I think it also reveals something else. It reveals an appalling level of ignorance about the world beyond Westminster and the social circles in which too many MPs spend their lives. And although I hesitate to accuse anyone of bigotry without sufficient evidence, I think it’s at least arguable that these repeated ‘mis-statements’ or ‘clumsy language’ do reveal attitudes that should have no place in twenty-first century Britain.

Which brings us to out-and-out bigotry, against minorities of all descriptions, but in particular against Jews and Muslims. On Thursday, the equality watchdog, the Equality and Human Rights Commission, announced that it has embarked on the first step of a statutory inquiry into whether the Labour party is guilty of unlawful discrimination against Jews.

This is serious stuff – because the only previous occasions when it has taken similar action were when it ordered the British National Party to rewrite its constitution so as not to contravene race relations legislation, and when it found that the Metropolitan Police were discriminating against minority ethnic, gay and female police officers.

On the other side of the political divide, the Conservative party has now suspended fourteen members who are alleged to have published Islamophobic comments online. And the Tory party chairman Brandon Lewis has been accused of failing to act against several other complaints of racism and Islamophobia.

One Tory activist in Portsmouth, who came to the UK from Iran forty years ago and whose daughter is a British army officer, was quoted as saying: ‘People in the party feel able to be as racist as they wish now.’

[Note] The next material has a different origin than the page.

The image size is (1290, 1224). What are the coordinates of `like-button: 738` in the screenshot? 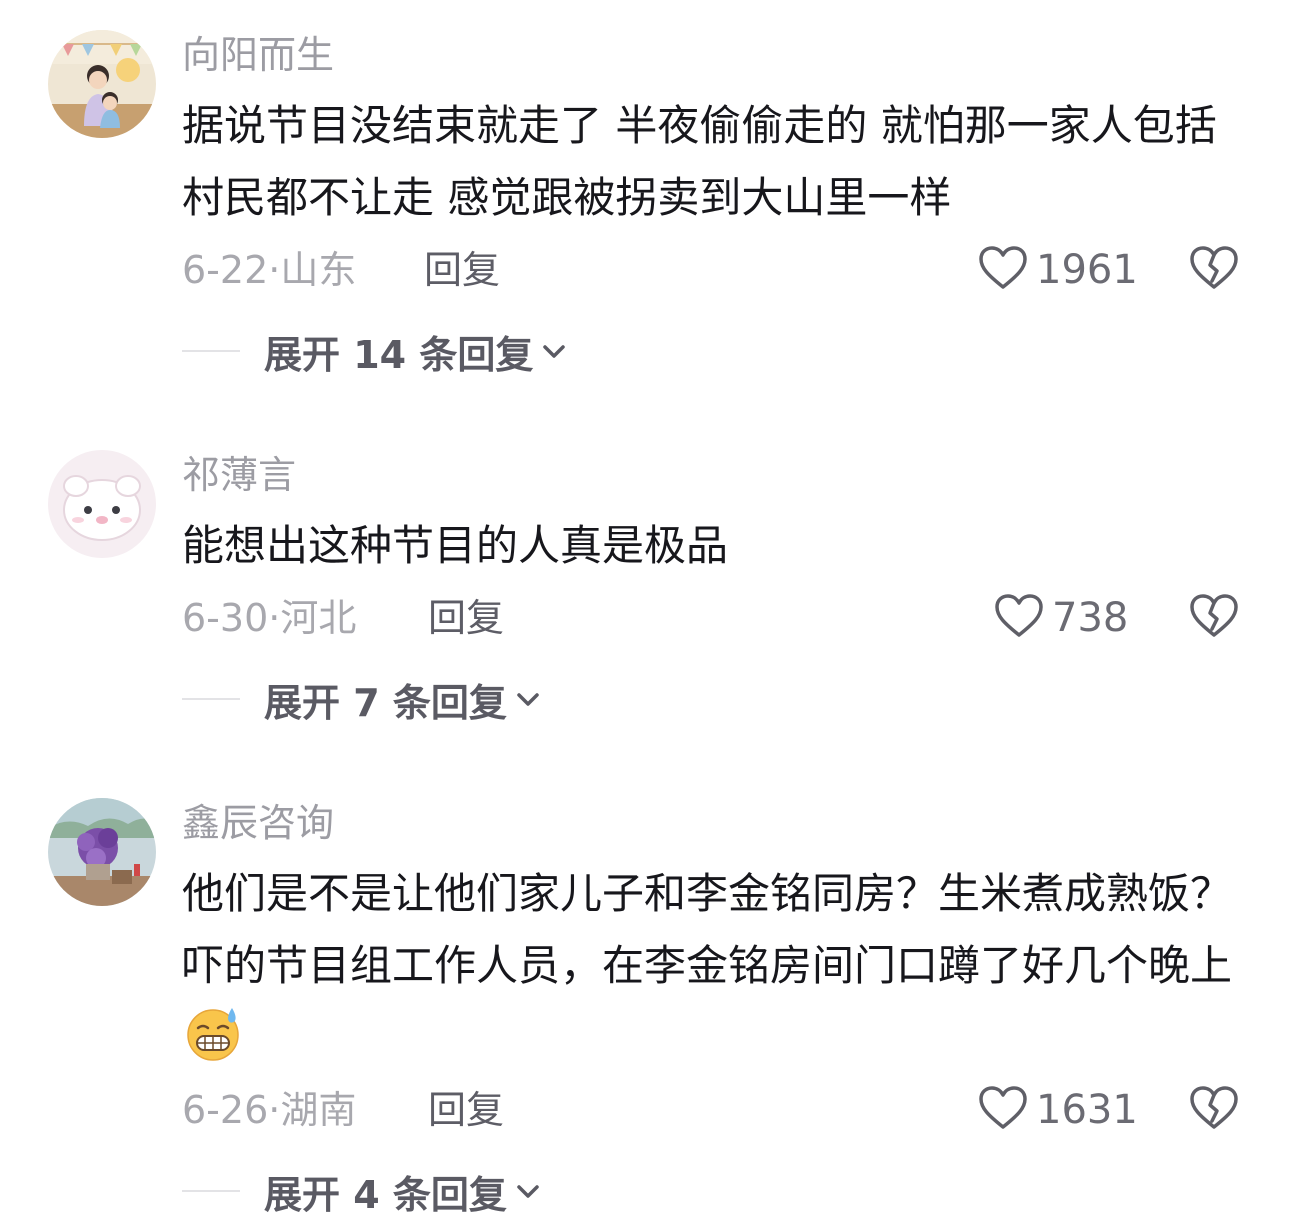 It's located at (1061, 618).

Hardly surprising, is it, given that it was a former Tory foreign secretary no less – Boris something? – who wrote in a newspaper column last year that Muslim women who wear a face-covering veil, or niqab, look like letter boxes or bank robbers.

Sayeeda Warsi, who was both chairman of the Conservative party and the first Muslim woman to sit in the Cabinet, has accused Theresa May of ‘burying her head in the sand’ over the issue. ‘She doesn’t listen, she fails to acknowledge when there is a problem.’

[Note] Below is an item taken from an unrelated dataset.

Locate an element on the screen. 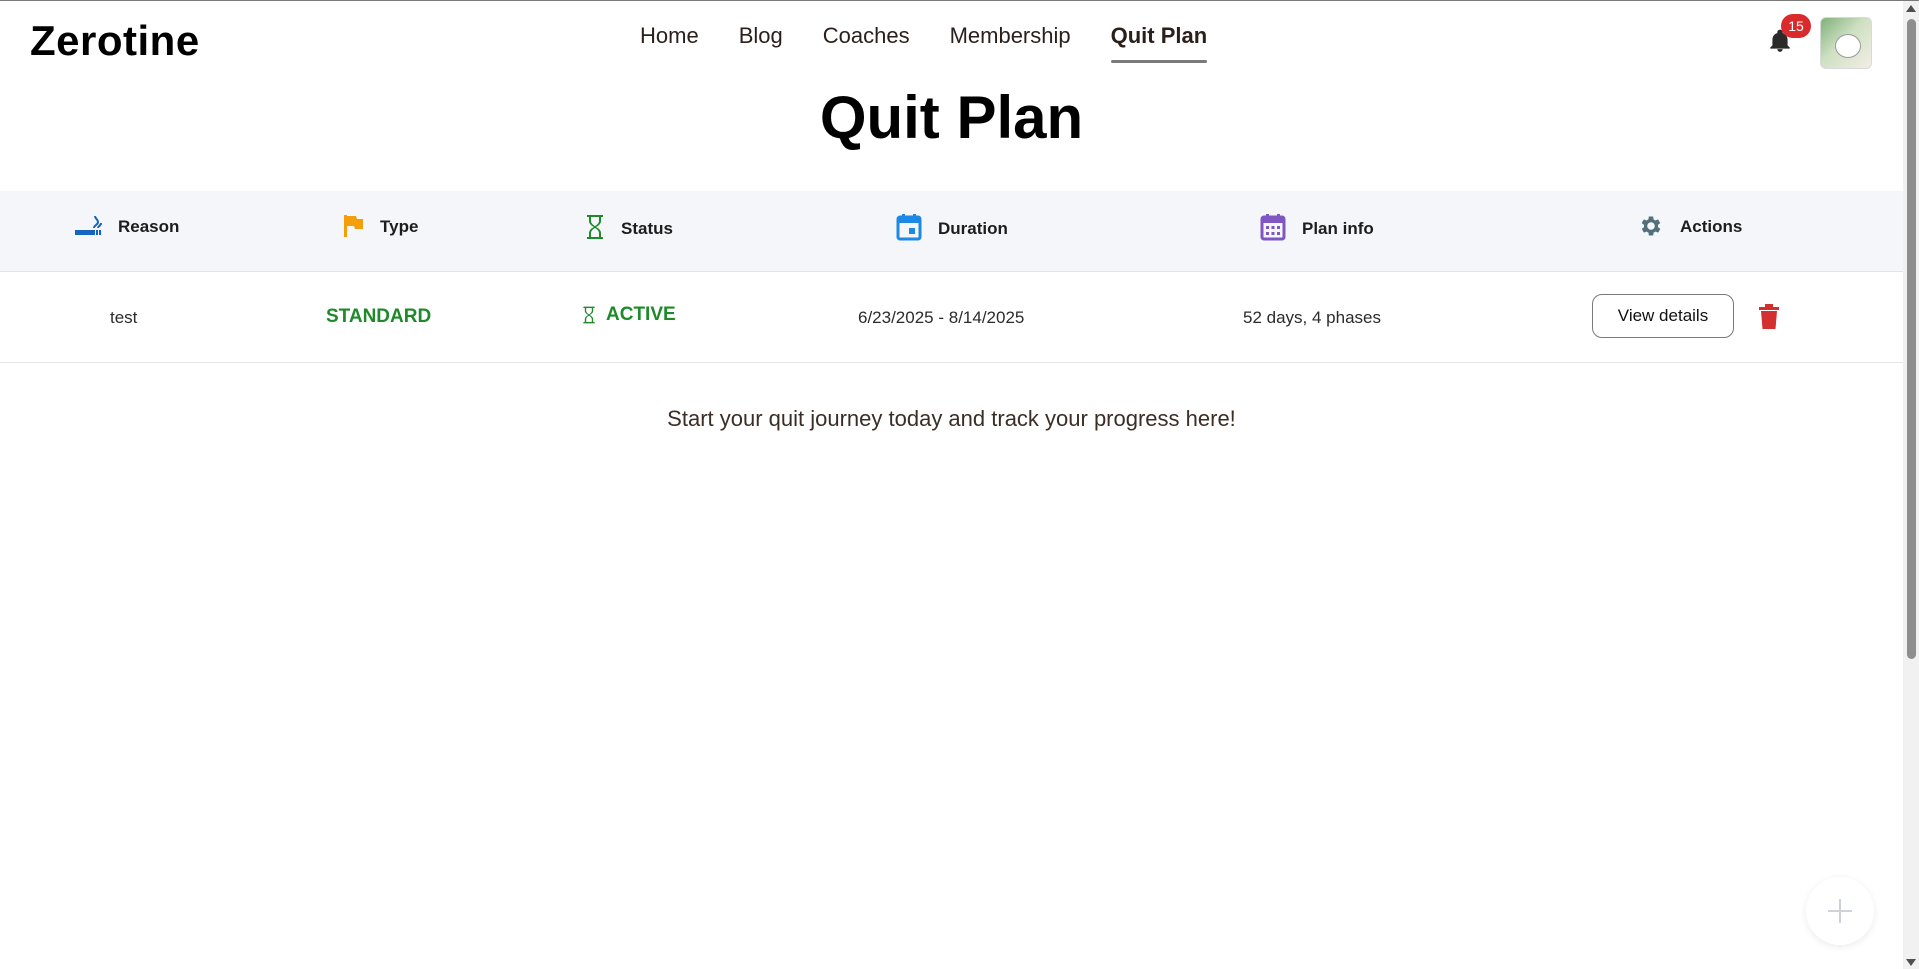 The height and width of the screenshot is (969, 1919). gear-icon is located at coordinates (1651, 226).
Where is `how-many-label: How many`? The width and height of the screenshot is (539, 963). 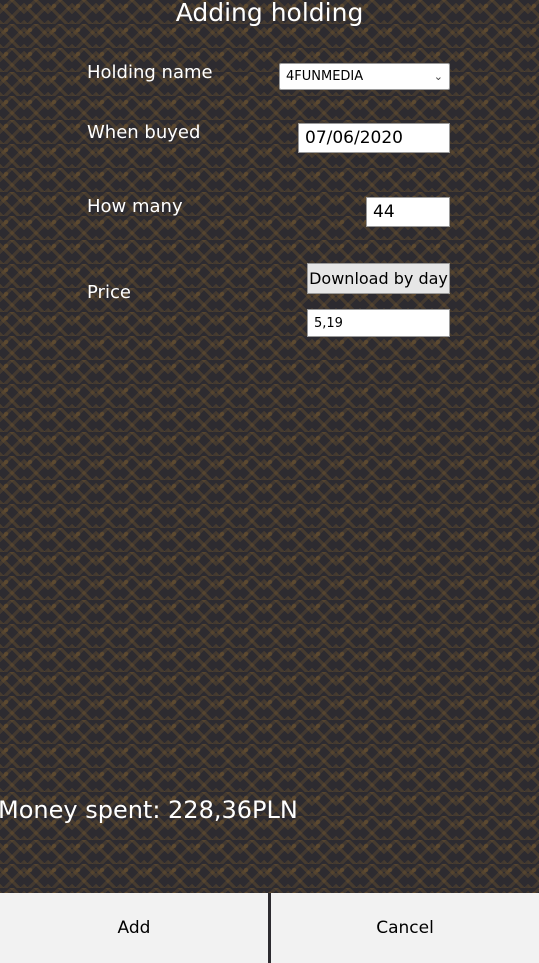
how-many-label: How many is located at coordinates (135, 206).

So is there more Islamophobia in the Conservative party than antisemitism in the Labour party? I have no idea, and I’m not sure it matters. There has certainly been much more publicity about Labour’s in-house bigots, but there is a fairly obvious explanation.

As Jonathan Freedland suggested in The Guardian, it’s probably because ‘people expect much less of the Tories than they do of an avowedly anti-racist party such as Labour … if the Tory party is riddled with bigotry towards a minority, it hardly comes as a surprise.’

What I find so deeply depressing about all this is that it shines such an unflattering light on politicians and political activists who claim to be in business to make the UK a better place. If they are harbouring racists and bigots – and failing to root them out – I dread to think what might lie in store.

Because if you think this is just a handful of pathetic bigots sounding off and doing no real harm, ponder these statistics.

According to the most recent figures from the Muslim monitoring group Tell Mama, there were 1,200 verified anti-Muslim attacks in Britain last year, an increase of more than twenty-five per cent over the previous year and the highest number since it began recording incidents.

And according to the Jewish security group the Community Security Trust, there were more than 1,650 antisemitic incidents over the same period, a sixteen per cent increase over the previous year.

There should be no tolerance for bigotry anywhere, whether in the constituency meeting rooms of our two main political parties or on the streets and online where thugs think they can attack minorities with impunity.

And Cabinet ministers should learn how to talk about people who look different, sound different, or worship differently, without being offensive. It really isn’t that hard.